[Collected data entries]
◇ ◇ ◇ ◇
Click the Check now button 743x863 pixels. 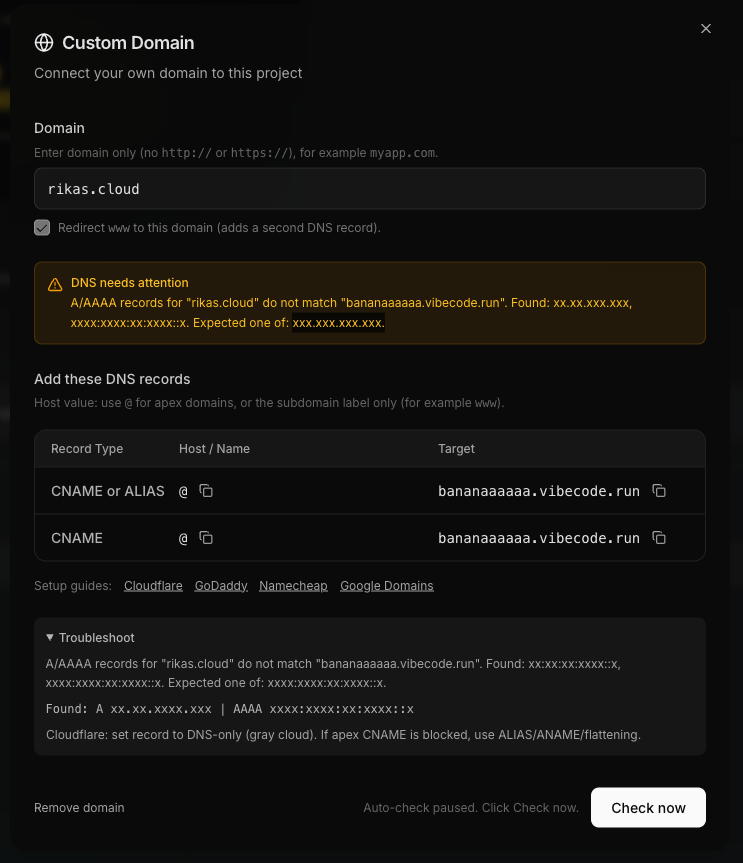648,807
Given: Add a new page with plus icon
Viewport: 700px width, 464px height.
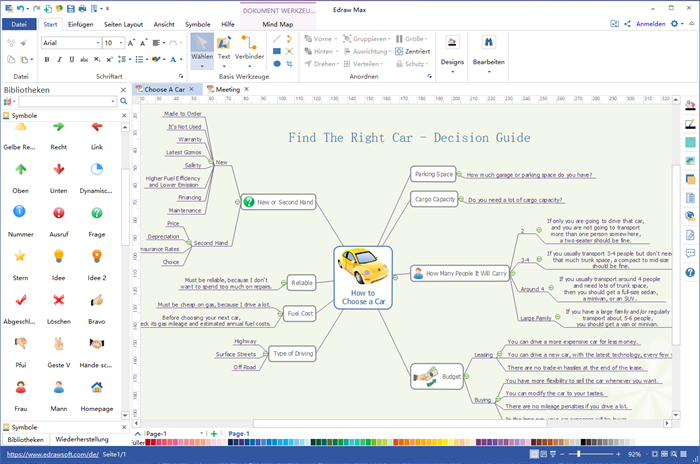Looking at the screenshot, I should [x=213, y=434].
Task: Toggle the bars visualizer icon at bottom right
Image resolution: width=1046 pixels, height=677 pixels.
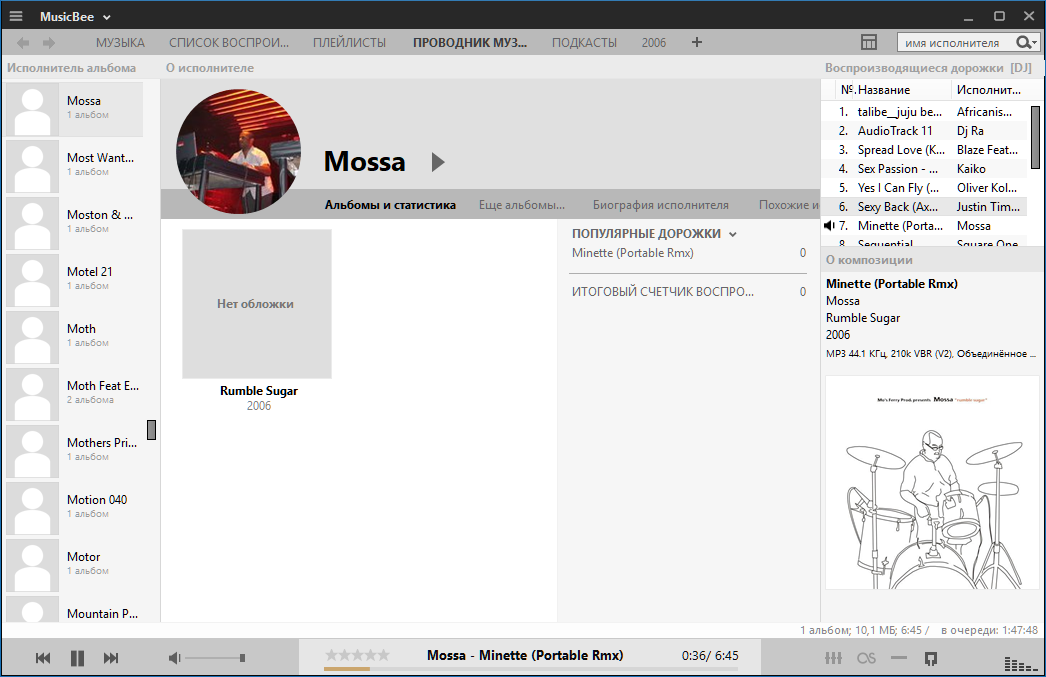Action: [1015, 663]
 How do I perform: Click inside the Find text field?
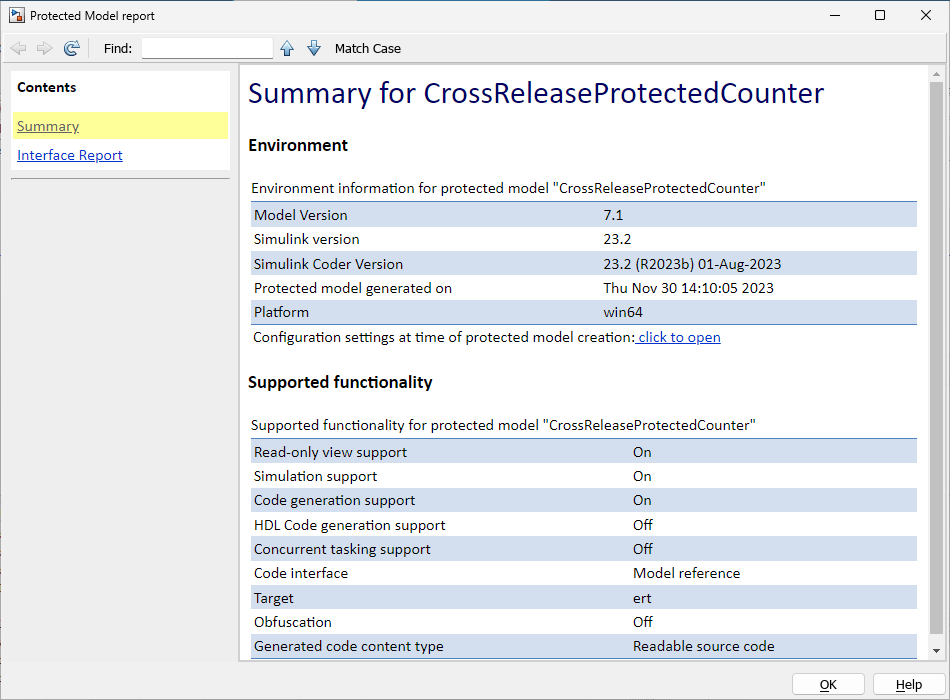pyautogui.click(x=206, y=47)
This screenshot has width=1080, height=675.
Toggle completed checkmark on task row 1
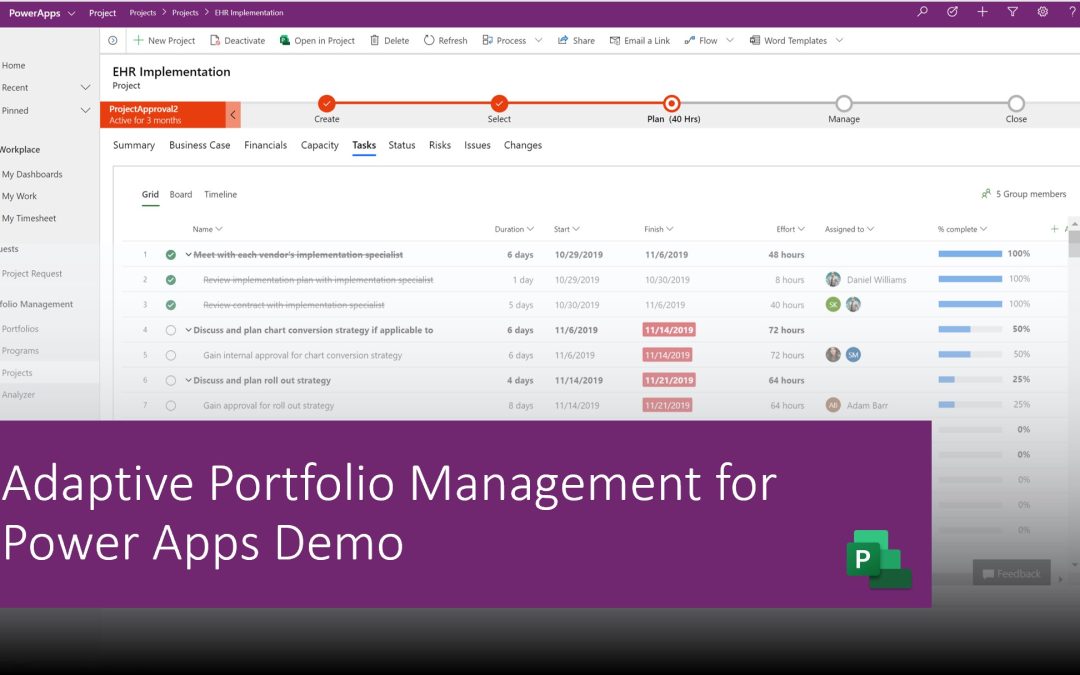pyautogui.click(x=171, y=255)
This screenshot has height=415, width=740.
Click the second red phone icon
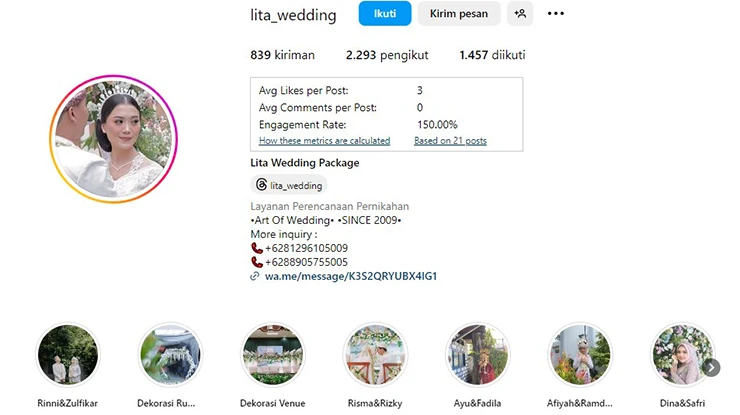[256, 262]
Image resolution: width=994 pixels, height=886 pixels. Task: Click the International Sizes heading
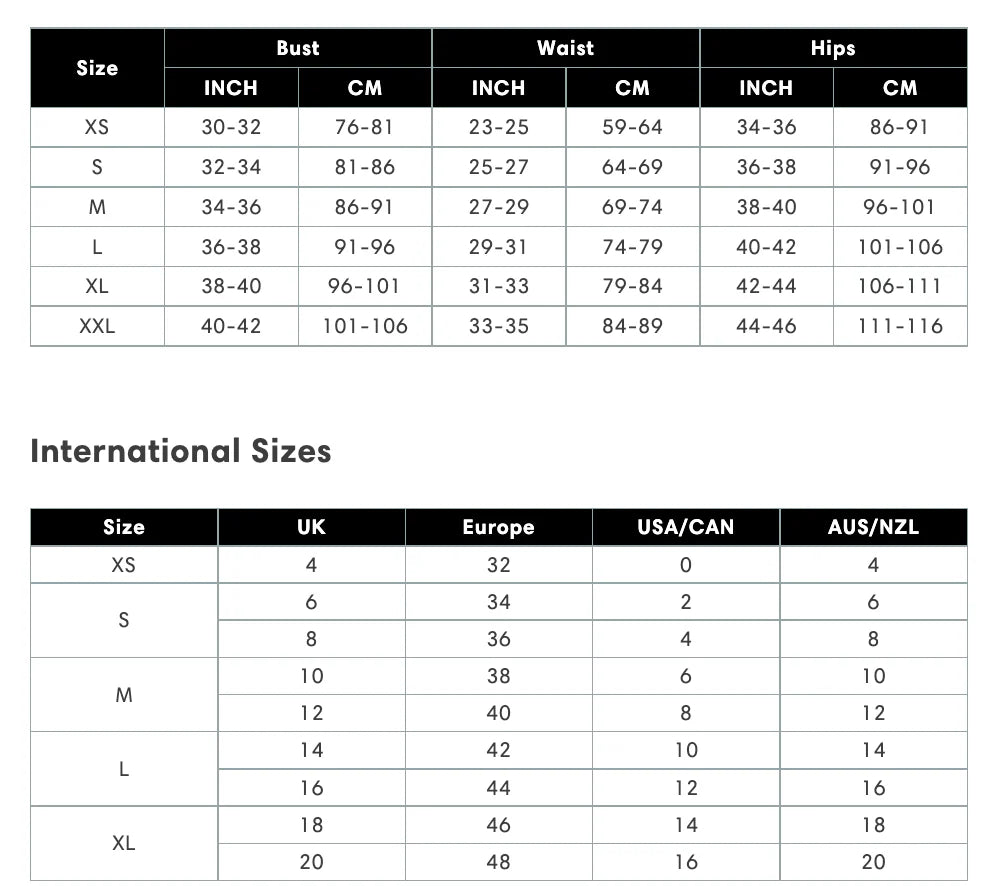pyautogui.click(x=181, y=451)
◇ ◇ ◇ ◇
WHAT YOU NEED TO DO: Repeat exactly the lines from the one containing "This screenshot has height=415, width=740." to the last line of the records above, including both, and leave out any pictures.

WRITTEN RESPONSE:
This screenshot has height=415, width=740.
Click the second red phone icon
[256, 262]
Image resolution: width=994 pixels, height=886 pixels. Task: Click the International Sizes heading
pyautogui.click(x=181, y=451)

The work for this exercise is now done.